「生きる力」の育成

    2020年度より学習指導要領が全面実施されました。ポイントは「生きる力」の育成です。「子どもたちの65%は,今は存在しない職業に就く」「10~20年程度で半数近くの仕事が自動化する」と述べている学者もいる(文部科学省HP参照)ように,社会は著しく変化しています。このような時代だからこそ,子どもたちには「何を知っているか」ではなく「何ができるか」の真の生きる力が求められています。この生きる力を育むために,「主体的・対話的で深い学び」のある授業改善が実施されることとなりました。
    しかし,子ども一人一人はみんな個性があります。積極的に発言できる子どももいれば,大人数の前では発言する勇気が出ない子どももいます。豊かな発想や考えが披露できなかったり,友達が行うのを見たりするだけで終わってしまうのは非常にもったいないです。また,日常生活を振り返ってみると,一昔前には,すぐに観察できたメダカ,ドジョウ,ザリガニといった生き物も今では,探すのに一苦労する現状です。物も年々コンパクトでブラックボックス化され,原理やしくみが分かりにくくなってきています。 

​大学入試の特徴

  共通テストのプレテストを見ると,大きく次の3つの特徴が挙げられます。 

  Ⅰ 日常(家庭)生活を科学する。

  Ⅱ 情報を科学的に分析する。

  Ⅲ 科学的な対話をする。

    Ⅰの例としては,凸レンズを使った問題や電気でケーキを作る問題,Ⅱの例としては,ミネラルウォーターの表示から分析する問題,Ⅲについては,2020年度のセンター入試にも出題されていました。

 

対策

   上記の傾向から,次のようなステップが有効であると考えます。

    ①自分で考えてみる。
    ②友達と議論し合う。
    ③やってみる。
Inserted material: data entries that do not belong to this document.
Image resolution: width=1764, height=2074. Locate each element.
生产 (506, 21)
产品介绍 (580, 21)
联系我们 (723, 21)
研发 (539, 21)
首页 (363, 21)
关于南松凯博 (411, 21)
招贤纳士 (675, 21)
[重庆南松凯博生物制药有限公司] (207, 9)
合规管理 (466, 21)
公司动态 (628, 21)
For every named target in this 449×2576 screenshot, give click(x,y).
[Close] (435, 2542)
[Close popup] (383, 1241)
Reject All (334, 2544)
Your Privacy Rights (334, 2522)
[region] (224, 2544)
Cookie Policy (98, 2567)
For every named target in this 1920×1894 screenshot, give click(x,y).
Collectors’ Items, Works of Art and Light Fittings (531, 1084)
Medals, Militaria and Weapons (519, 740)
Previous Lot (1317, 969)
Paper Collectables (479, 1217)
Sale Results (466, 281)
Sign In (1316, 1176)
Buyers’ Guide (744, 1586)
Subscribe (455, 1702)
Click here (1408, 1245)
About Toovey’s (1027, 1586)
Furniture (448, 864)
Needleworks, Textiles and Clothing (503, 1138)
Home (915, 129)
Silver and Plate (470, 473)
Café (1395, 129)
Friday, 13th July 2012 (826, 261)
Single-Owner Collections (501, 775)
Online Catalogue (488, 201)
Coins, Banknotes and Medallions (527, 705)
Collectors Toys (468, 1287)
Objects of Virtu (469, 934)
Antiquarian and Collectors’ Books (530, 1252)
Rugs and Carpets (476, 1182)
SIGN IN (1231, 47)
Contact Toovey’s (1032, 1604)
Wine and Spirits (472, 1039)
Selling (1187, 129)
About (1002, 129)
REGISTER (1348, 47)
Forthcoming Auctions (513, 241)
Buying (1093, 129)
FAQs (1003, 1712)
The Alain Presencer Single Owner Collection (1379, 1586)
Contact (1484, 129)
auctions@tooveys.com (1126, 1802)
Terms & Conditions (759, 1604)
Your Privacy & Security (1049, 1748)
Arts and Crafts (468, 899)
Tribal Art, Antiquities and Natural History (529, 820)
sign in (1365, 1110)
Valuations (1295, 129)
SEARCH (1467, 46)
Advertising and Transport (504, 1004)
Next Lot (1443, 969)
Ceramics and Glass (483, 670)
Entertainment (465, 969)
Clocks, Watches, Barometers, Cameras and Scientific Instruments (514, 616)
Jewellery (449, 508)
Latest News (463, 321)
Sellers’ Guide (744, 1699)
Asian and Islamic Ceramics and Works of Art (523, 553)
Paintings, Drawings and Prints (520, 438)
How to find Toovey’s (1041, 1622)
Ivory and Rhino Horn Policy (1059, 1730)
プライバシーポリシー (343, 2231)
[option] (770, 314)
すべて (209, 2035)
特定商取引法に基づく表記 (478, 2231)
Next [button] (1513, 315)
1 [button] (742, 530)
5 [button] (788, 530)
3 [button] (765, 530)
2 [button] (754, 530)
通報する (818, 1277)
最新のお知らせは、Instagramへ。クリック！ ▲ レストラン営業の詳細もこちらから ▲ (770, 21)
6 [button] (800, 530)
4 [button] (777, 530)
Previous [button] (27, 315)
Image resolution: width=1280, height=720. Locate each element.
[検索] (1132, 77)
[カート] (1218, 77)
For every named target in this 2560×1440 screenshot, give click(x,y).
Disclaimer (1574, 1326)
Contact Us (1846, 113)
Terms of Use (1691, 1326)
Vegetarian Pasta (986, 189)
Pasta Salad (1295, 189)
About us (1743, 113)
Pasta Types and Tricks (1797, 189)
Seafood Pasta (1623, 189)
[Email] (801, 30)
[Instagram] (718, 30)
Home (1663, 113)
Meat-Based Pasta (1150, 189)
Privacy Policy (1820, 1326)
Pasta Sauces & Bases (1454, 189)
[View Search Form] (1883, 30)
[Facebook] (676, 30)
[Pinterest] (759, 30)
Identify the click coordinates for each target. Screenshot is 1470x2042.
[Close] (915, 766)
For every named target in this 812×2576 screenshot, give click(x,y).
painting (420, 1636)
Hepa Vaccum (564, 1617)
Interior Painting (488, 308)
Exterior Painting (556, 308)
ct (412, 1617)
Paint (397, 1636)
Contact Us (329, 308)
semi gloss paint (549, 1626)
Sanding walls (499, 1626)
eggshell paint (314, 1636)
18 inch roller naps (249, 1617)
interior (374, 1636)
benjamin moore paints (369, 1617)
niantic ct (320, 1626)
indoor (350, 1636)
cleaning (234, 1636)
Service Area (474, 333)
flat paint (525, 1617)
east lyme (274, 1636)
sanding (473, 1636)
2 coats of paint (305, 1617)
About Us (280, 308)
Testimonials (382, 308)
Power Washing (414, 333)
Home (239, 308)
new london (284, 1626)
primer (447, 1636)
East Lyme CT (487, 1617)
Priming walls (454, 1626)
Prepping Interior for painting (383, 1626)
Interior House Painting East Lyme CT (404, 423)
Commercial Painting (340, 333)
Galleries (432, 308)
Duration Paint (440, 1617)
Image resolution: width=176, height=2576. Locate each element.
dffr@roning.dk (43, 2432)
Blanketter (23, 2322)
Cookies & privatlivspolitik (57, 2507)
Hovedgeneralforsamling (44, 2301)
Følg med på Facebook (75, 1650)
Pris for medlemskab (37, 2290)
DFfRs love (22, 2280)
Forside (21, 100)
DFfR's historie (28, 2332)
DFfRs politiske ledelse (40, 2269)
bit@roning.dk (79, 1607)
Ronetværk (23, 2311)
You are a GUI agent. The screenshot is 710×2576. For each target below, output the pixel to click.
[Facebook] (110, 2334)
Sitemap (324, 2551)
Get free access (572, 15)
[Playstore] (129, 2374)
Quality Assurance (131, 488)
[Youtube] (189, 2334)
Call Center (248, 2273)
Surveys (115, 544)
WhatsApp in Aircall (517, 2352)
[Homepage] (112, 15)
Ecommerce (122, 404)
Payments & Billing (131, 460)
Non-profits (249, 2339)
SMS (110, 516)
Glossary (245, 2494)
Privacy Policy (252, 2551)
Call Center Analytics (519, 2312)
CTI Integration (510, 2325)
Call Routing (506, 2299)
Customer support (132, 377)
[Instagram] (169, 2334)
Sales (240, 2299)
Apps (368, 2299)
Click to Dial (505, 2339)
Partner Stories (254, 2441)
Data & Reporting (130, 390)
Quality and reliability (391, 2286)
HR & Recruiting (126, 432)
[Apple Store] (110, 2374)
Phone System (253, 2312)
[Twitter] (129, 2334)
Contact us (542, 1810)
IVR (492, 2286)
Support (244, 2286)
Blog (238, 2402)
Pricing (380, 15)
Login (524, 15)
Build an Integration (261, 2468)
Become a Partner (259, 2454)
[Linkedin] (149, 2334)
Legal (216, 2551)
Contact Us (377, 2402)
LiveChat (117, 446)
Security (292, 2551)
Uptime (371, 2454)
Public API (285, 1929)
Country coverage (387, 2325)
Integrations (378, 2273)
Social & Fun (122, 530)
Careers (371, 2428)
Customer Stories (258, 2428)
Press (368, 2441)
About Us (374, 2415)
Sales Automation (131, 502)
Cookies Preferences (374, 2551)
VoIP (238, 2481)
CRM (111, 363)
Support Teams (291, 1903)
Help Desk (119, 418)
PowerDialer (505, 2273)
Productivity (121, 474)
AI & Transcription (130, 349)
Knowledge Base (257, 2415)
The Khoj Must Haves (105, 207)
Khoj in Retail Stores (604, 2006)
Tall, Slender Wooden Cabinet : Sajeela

(試してみる)
    ④記録し記憶にとどめる

    このステップを何度も行い,子どもたちの経験値を上げることで,思考力・表現力が向上すると考えます。小学校の理科は,物理・化学・生物・地学のすべての範囲を扱っています。直接,目で見て,手に触れながら自然に対する興味・関心を高め,探究する心を育てることが大切です。中学校・高校で学習する理科の内容は,小学校で学んだことがらせん的に行われているものです。水を入れたお椀に,はしを入れると曲がって見える現象や,虫めがねを使うと,物が大きく見えたり,逆さまに見えたりする現象は,小学生でも生活経験から学んでいます。これらの内容が,高校入試や大学のセンター入試の一部に出題されています。小学生でも十分に解くことができる問題です。身近な自然や日常生活から課題を見出し,自分の目で見て(観察),自分の手で確かめ(実験),友達と話し合いながら経験値を上げていくことが大切だと思います。
    「なぜ,空が青いのか?夕方や朝はなぜ赤いのか?」など,自然を見たときに「不思議だ。なぜだろう?」と多くを感じ取る小学生に理科の経験値を高めることが,将来,じっくり考え,行動して確かめる人間へと育つのではと考えています。